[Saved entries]
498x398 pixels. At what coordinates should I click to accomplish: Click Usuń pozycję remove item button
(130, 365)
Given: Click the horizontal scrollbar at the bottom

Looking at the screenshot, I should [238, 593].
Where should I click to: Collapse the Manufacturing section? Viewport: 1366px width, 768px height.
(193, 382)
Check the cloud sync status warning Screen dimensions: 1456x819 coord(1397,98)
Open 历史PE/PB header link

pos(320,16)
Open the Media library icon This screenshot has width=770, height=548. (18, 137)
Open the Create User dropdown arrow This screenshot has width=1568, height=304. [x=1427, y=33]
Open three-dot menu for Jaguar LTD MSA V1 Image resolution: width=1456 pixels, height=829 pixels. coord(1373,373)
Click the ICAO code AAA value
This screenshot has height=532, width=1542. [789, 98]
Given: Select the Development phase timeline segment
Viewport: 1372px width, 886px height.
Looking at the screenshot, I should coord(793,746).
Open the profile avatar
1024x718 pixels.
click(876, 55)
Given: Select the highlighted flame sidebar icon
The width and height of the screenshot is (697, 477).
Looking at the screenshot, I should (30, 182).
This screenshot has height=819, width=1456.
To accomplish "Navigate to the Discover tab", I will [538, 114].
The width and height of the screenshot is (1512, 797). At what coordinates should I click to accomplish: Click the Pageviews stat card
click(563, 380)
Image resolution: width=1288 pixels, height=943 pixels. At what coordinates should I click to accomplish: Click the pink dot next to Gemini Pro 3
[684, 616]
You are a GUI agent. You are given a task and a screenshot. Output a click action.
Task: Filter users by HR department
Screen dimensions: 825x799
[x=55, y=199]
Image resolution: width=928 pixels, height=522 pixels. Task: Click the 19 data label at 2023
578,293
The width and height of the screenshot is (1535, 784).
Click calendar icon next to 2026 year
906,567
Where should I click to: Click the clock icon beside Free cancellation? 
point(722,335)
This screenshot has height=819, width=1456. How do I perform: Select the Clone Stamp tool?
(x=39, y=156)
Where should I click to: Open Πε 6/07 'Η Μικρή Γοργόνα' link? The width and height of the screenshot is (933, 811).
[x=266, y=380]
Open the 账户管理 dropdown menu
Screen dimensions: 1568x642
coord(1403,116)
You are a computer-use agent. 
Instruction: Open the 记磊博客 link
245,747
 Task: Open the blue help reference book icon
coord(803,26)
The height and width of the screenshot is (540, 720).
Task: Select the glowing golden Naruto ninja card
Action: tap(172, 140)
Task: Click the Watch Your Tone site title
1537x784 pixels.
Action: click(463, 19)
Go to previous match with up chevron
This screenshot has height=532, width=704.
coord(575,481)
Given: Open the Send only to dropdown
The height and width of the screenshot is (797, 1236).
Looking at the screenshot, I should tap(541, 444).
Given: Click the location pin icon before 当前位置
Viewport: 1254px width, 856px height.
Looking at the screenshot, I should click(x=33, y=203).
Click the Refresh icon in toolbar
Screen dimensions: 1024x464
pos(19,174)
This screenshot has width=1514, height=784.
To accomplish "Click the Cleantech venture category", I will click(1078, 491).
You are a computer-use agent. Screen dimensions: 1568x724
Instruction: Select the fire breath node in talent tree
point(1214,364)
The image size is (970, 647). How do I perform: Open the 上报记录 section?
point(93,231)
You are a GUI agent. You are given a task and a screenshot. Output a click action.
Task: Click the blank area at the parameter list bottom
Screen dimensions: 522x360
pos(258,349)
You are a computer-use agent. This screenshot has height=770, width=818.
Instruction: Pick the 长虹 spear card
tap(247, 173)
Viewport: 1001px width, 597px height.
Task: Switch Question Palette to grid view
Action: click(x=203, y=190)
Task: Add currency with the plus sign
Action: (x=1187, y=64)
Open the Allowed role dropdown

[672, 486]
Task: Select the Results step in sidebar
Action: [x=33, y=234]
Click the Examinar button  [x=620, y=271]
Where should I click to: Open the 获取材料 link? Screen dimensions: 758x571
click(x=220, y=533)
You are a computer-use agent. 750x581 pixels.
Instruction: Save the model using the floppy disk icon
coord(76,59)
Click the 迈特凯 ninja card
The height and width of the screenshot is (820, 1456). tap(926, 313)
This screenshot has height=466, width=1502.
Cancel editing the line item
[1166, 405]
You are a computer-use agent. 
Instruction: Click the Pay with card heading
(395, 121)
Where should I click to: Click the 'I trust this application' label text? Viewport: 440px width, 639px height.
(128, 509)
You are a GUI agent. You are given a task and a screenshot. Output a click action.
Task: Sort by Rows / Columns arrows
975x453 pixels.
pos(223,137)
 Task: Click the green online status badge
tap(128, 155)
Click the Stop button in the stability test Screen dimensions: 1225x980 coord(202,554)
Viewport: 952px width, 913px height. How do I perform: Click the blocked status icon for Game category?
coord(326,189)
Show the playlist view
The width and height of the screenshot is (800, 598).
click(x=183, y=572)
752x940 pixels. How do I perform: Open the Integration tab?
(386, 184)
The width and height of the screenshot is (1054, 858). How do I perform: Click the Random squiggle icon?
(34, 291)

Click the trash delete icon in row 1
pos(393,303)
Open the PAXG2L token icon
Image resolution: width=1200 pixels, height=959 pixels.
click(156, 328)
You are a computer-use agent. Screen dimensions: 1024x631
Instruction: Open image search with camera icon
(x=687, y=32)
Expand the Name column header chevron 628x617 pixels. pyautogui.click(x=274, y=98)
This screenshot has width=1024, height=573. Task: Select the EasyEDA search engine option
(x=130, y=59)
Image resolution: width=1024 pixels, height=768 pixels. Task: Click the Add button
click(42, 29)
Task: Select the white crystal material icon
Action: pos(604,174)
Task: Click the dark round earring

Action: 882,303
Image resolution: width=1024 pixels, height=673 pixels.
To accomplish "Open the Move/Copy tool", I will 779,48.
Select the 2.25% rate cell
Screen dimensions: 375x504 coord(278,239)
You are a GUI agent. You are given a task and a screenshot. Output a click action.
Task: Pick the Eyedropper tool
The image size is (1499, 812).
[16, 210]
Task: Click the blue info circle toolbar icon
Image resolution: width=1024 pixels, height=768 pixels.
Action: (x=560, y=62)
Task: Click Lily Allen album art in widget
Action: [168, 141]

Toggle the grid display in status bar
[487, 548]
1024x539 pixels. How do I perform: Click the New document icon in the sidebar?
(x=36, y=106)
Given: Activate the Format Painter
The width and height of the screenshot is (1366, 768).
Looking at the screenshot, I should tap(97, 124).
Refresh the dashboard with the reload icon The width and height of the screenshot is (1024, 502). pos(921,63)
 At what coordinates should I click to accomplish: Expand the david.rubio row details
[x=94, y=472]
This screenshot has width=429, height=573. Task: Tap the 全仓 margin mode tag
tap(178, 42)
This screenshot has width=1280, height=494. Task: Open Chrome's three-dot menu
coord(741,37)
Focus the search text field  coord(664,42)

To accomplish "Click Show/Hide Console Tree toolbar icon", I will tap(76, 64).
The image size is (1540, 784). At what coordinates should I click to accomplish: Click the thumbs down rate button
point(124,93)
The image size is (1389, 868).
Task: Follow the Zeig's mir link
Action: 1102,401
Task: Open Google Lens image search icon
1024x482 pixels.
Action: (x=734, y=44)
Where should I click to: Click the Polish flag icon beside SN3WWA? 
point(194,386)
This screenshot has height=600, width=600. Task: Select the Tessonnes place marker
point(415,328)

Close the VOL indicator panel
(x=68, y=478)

**The task**
Output, please, only the lines running from the start of the entries through the line that contains "Given: Select the Development", including both of those lines.

**Answer to the problem**
498x398 pixels. At what coordinates should I click to accomplish: Click Usuń pozycję remove item button
(130, 365)
Given: Click the horizontal scrollbar at the bottom

Looking at the screenshot, I should [238, 593].
Where should I click to: Collapse the Manufacturing section? Viewport: 1366px width, 768px height.
(193, 382)
Check the cloud sync status warning Screen dimensions: 1456x819 coord(1397,98)
Open 历史PE/PB header link

pos(320,16)
Open the Media library icon This screenshot has width=770, height=548. (18, 137)
Open the Create User dropdown arrow This screenshot has width=1568, height=304. [x=1427, y=33]
Open three-dot menu for Jaguar LTD MSA V1 Image resolution: width=1456 pixels, height=829 pixels. coord(1373,373)
Click the ICAO code AAA value
This screenshot has height=532, width=1542. [789, 98]
Given: Select the Development phase timeline segment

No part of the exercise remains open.